Under the terms of the merger agreement, Mid-Con unitholders will receive 1.75 shares of Contango common stock for each Mid-Con common unit owned, representing a 5 percent premium based on a 15-day volume weighted average price. This exchange ratio implies an enterprise value for the combined entity in excess of $400 million based on Friday’s closing price. Upon completion of the merger and closing of the concurrently announced private placement of Contango common stock, Contango shareholders will own approximately 87 percent of the combined company and Mid-Con unitholders will own approximately 13 percent of the combined company on a fully diluted basis.
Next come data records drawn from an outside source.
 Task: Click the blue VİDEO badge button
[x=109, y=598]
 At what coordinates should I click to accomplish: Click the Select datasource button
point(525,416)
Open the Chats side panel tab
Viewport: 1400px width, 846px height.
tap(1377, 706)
The transaction, which is expected to close in late 2020 or early 2021, has been unanimously approved by the conflicts committee of the board of directors of Mid-Con and by the full board of directors of Mid-Con, and by the disinterested directors of the board of directors of Contango. Voting agreements have been signed by over 50% of holders on both sides of the transaction, including Goff Capital. The closing is subject to customary shareholder and unitholder approvals and other customary conditions to closing. Contango’s senior management team will run the combined company, and Contango’s board of directors will remain intact. The combined company will be headquartered in Fort Worth, TX but will continue to maintain a presence in both the Houston and Oklahoma markets.